- **Prompt**:
Your answer should repeat every line of the records below in which the word "formatting" appears.
───── Excerpted data ─────
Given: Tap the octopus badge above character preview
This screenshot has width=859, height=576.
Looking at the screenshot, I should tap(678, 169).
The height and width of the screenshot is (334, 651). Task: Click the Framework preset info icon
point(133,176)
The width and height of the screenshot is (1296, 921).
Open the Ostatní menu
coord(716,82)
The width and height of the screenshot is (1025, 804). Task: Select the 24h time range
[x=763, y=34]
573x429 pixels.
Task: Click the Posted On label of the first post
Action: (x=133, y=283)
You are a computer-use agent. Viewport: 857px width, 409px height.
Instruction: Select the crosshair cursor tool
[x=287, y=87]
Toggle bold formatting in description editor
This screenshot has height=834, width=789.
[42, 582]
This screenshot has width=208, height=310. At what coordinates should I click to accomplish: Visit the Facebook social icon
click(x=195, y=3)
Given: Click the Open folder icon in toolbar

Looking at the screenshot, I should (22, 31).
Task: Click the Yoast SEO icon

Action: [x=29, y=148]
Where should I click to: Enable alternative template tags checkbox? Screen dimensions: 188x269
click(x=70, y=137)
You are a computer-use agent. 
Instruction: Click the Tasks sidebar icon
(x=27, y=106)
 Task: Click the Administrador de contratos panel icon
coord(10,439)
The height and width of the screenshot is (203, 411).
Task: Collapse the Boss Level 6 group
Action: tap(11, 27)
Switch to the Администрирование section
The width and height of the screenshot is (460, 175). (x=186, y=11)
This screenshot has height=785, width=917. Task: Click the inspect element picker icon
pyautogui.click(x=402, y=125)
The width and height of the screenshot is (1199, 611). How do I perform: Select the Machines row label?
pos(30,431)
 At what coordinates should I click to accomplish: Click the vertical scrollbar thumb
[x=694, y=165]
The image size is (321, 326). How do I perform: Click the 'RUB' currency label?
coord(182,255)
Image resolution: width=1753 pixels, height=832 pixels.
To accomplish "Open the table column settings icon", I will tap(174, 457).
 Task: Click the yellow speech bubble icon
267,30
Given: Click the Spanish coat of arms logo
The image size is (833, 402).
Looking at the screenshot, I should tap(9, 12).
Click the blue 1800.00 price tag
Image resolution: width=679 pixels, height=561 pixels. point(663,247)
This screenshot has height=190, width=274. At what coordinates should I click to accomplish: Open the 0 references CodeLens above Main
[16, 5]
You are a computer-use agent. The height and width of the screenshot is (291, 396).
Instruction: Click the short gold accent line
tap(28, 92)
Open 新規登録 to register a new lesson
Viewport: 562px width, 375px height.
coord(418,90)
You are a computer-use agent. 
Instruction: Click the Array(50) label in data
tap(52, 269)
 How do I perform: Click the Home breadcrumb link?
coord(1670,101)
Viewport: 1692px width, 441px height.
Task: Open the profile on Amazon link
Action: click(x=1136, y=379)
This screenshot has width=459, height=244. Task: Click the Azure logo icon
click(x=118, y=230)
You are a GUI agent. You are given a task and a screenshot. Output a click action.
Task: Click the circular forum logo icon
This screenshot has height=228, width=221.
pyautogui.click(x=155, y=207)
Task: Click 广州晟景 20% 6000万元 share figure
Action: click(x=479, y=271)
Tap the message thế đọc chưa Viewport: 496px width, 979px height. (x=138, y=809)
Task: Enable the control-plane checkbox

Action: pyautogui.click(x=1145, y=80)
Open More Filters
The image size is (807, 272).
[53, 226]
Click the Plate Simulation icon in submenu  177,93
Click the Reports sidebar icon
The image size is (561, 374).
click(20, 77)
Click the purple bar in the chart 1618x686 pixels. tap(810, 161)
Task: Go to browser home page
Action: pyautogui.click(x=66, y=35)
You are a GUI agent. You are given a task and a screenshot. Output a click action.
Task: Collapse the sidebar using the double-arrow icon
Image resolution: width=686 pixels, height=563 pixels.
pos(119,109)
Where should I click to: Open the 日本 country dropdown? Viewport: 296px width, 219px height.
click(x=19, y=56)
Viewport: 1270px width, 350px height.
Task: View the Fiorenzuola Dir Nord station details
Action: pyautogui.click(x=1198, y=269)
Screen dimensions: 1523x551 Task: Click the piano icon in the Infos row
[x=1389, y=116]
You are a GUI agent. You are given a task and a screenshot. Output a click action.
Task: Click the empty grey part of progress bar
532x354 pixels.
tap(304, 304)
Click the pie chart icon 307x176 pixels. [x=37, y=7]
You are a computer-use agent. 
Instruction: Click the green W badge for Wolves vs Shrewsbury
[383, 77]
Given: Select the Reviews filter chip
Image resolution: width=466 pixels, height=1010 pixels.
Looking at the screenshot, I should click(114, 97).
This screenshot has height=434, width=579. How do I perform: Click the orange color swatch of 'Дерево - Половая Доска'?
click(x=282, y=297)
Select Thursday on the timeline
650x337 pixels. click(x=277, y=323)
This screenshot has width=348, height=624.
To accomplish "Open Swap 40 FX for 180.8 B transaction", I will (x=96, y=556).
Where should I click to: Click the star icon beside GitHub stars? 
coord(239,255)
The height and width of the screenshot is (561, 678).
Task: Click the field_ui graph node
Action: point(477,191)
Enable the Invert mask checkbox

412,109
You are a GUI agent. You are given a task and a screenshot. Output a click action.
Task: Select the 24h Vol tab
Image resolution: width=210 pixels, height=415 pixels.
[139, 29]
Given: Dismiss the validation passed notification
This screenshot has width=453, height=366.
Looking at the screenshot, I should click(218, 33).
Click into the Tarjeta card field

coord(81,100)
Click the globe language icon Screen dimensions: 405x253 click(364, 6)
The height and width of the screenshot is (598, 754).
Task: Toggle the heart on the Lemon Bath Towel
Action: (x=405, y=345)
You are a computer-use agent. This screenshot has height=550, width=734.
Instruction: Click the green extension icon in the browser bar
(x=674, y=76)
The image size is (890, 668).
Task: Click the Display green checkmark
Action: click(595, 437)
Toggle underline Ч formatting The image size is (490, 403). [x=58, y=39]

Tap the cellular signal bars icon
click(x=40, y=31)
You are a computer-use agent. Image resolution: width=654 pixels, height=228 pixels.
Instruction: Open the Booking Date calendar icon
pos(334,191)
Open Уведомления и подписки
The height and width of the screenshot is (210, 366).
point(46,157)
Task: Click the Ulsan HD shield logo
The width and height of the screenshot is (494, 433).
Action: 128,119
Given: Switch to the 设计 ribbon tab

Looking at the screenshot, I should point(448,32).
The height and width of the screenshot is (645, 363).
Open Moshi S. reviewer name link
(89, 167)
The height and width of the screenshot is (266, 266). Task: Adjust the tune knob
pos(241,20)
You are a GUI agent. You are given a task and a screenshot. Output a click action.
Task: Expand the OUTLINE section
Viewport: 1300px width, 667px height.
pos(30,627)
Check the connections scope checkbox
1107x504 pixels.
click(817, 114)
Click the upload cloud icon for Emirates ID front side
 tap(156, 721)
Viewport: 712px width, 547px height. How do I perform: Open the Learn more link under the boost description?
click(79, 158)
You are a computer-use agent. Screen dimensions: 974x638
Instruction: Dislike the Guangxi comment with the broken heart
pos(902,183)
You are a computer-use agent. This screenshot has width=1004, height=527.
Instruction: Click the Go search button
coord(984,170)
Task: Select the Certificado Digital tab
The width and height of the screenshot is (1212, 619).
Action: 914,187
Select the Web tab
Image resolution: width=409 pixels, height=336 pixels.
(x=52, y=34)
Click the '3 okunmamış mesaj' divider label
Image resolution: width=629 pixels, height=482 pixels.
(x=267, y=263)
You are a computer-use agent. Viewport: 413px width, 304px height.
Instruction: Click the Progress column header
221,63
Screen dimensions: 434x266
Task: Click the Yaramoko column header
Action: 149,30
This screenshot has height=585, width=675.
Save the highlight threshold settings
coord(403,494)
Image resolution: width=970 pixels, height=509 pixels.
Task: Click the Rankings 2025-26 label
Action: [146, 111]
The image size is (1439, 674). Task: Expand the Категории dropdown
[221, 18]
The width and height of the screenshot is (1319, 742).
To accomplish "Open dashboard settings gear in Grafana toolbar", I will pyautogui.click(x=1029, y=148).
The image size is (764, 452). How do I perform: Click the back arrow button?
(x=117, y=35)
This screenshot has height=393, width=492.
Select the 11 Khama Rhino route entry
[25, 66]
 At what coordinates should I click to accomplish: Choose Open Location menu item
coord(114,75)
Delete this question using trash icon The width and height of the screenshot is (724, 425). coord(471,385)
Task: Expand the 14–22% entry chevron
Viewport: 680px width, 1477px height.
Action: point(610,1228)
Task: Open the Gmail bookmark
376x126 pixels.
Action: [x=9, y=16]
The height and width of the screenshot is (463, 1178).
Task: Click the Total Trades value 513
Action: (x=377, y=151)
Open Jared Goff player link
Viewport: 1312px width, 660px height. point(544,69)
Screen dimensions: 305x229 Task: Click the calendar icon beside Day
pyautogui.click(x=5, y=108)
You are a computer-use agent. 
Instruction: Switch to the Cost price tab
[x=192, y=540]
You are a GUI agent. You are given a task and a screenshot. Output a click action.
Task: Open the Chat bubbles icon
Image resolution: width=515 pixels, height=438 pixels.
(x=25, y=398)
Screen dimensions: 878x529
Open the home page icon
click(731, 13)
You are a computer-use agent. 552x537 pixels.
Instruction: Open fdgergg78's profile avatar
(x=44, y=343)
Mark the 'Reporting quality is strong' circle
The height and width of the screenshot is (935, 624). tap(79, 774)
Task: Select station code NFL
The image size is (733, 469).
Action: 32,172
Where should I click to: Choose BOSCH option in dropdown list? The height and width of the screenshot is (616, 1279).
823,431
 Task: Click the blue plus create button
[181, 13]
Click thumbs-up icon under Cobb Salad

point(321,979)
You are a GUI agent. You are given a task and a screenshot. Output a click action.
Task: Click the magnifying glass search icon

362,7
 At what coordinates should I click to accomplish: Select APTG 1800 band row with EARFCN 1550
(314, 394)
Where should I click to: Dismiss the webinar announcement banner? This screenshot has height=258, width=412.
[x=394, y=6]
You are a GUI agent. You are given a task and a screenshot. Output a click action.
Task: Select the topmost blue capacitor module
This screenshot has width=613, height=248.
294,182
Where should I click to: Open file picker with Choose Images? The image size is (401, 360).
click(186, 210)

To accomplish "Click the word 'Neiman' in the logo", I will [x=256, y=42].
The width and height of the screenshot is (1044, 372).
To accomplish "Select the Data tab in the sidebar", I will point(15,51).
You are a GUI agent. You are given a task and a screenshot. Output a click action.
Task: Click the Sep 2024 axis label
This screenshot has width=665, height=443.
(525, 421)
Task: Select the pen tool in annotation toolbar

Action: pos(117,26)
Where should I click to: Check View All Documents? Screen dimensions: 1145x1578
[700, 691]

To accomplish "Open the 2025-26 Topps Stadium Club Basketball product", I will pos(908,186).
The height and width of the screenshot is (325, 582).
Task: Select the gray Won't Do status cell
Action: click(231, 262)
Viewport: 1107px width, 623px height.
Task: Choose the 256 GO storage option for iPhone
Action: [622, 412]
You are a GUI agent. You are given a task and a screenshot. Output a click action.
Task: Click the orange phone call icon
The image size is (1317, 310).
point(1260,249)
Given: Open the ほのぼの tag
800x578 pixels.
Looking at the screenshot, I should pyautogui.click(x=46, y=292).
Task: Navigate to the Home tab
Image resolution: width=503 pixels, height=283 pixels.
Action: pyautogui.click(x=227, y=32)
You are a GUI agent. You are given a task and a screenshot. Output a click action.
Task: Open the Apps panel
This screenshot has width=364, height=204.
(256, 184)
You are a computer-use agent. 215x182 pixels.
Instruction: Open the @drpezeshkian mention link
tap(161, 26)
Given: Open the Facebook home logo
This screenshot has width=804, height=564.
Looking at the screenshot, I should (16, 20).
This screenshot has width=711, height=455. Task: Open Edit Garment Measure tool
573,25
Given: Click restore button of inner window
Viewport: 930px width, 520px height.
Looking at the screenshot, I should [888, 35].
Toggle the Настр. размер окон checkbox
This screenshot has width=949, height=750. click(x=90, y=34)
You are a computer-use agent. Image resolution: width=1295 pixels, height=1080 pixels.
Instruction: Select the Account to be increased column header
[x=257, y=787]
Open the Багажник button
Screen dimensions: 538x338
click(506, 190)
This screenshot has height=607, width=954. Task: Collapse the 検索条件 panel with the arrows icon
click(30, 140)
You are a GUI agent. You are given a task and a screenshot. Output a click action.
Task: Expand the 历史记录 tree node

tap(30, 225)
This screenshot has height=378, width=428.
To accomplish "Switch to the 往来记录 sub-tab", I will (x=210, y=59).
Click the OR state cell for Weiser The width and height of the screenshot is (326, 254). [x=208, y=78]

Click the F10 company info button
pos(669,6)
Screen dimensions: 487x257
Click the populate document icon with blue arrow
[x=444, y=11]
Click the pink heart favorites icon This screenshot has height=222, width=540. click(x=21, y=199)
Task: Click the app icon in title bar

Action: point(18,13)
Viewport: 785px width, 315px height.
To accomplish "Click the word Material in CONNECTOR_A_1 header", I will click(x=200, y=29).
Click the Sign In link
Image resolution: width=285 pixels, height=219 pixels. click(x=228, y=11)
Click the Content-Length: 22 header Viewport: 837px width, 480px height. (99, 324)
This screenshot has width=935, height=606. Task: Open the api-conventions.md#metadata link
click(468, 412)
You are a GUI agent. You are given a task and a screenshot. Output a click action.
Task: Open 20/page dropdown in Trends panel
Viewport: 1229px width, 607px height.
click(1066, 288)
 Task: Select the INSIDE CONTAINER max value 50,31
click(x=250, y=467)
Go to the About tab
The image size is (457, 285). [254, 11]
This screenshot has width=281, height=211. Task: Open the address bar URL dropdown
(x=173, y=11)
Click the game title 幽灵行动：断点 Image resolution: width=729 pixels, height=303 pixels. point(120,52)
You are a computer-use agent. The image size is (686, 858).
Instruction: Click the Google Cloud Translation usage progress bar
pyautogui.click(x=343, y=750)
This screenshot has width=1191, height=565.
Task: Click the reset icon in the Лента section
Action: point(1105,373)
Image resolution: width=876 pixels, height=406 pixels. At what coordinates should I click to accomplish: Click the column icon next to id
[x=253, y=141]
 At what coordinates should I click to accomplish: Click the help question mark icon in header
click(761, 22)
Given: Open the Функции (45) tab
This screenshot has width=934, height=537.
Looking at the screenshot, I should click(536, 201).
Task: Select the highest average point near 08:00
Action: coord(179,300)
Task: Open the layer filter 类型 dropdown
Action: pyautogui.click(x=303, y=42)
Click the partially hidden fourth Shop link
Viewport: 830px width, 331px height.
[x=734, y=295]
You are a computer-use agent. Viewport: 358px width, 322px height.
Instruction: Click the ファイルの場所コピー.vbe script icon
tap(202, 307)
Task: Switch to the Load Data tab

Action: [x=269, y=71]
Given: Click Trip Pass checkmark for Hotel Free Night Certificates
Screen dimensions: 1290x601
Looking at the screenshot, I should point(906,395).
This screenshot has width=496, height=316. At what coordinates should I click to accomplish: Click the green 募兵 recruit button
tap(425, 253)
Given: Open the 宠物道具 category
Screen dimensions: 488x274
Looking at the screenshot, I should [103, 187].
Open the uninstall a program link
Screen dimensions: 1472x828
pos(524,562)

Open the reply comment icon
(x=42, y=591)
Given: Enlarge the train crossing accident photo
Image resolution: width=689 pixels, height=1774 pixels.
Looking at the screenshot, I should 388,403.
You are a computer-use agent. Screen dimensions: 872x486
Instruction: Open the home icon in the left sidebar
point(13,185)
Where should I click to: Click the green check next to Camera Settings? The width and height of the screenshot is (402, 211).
─────
- **Exercise solution**:
Toggle bold formatting in description editor
Toggle underline Ч formatting The image size is (490, 403). [x=58, y=39]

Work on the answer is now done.